Recorded data:
----

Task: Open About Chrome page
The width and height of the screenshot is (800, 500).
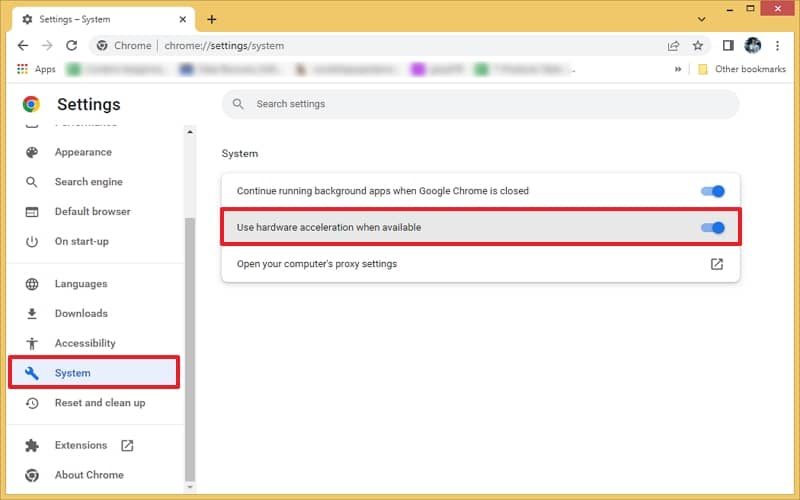Action: 89,475
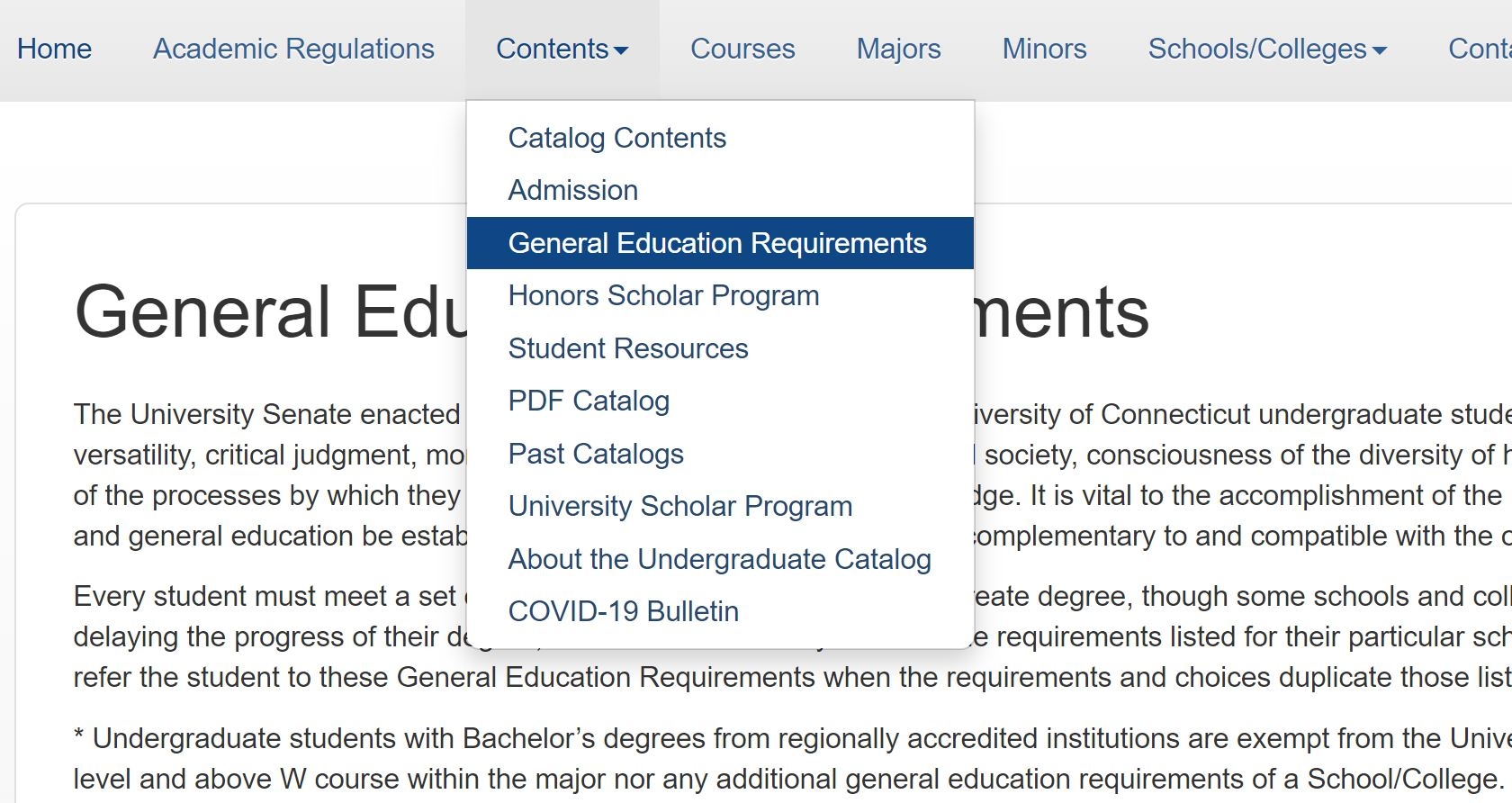
Task: Go to the Courses page
Action: pyautogui.click(x=742, y=49)

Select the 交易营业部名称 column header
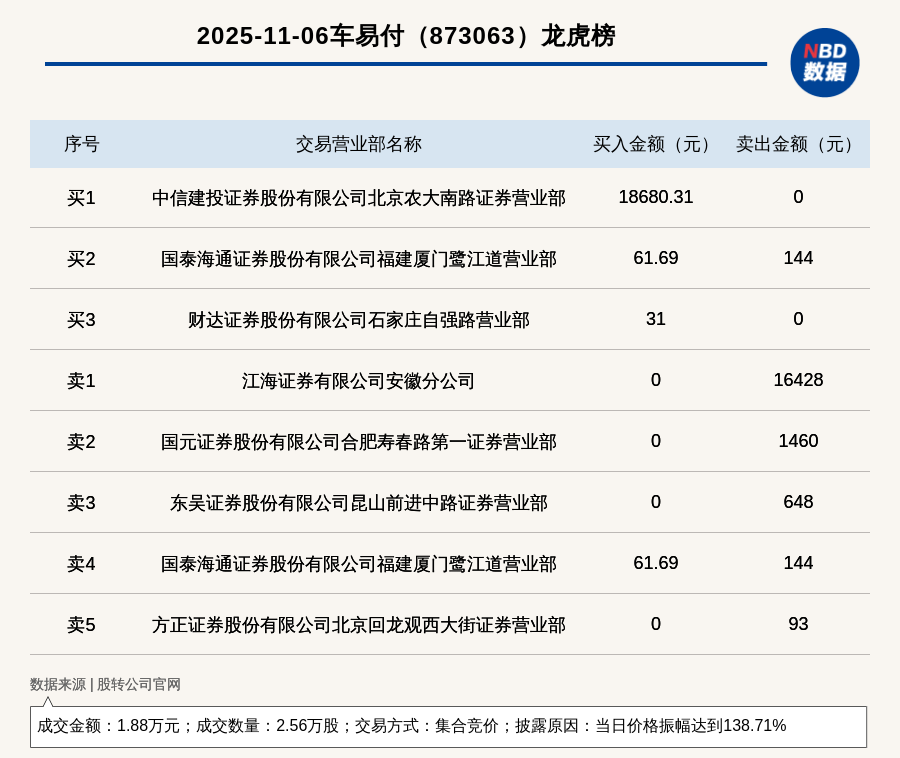(358, 144)
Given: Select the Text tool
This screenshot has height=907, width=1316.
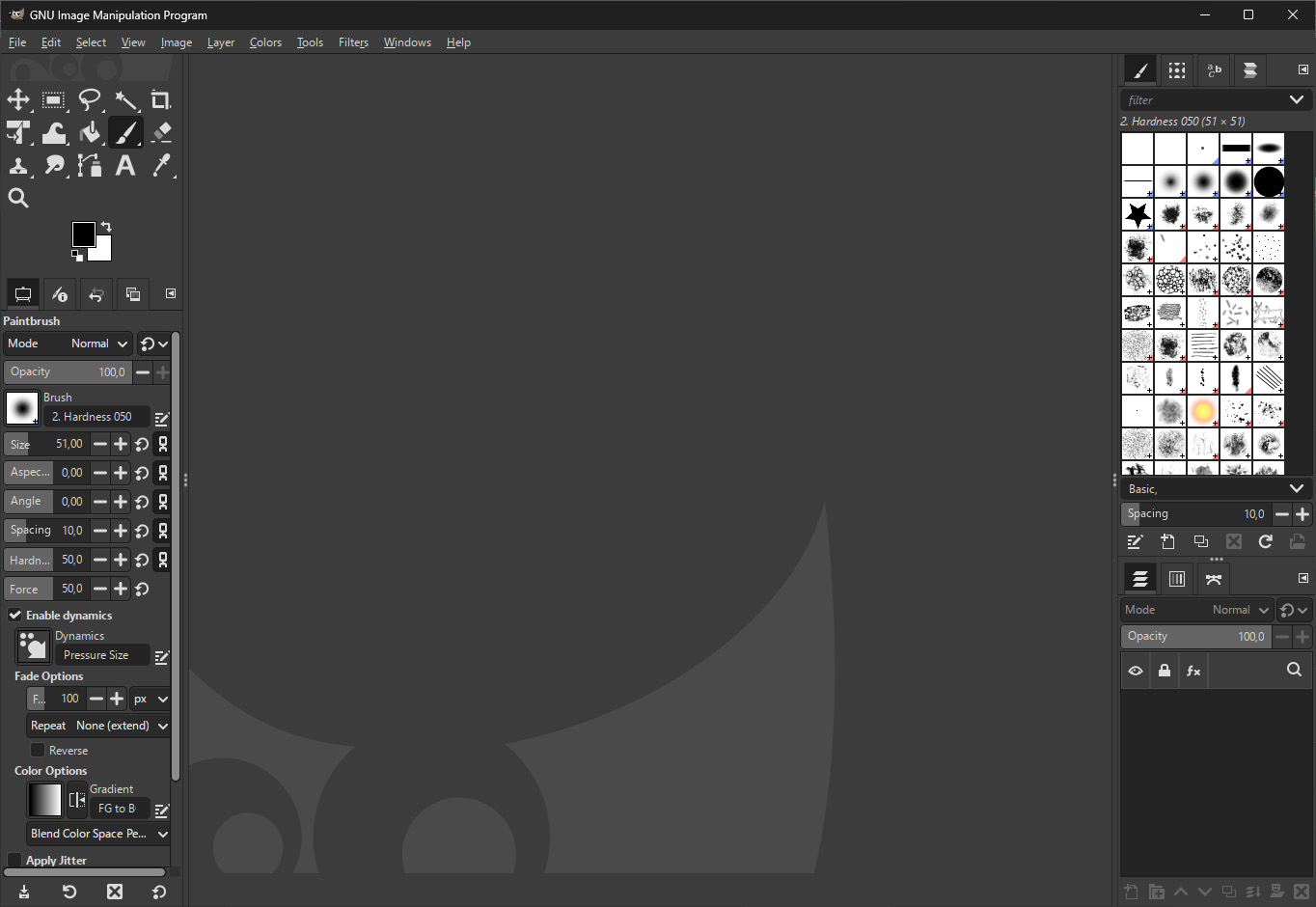Looking at the screenshot, I should tap(125, 166).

----

Print out every entry above without changing a word, and leave out the pictures.

Task answer
Task: Open About Chrome page
The width and height of the screenshot is (800, 500).
Action: 89,475
Task: Go to the Courses page
Action: pyautogui.click(x=742, y=49)

Select the 交易营业部名称 column header
(358, 144)
Given: Select the Text tool
This screenshot has height=907, width=1316.
Looking at the screenshot, I should tap(125, 166).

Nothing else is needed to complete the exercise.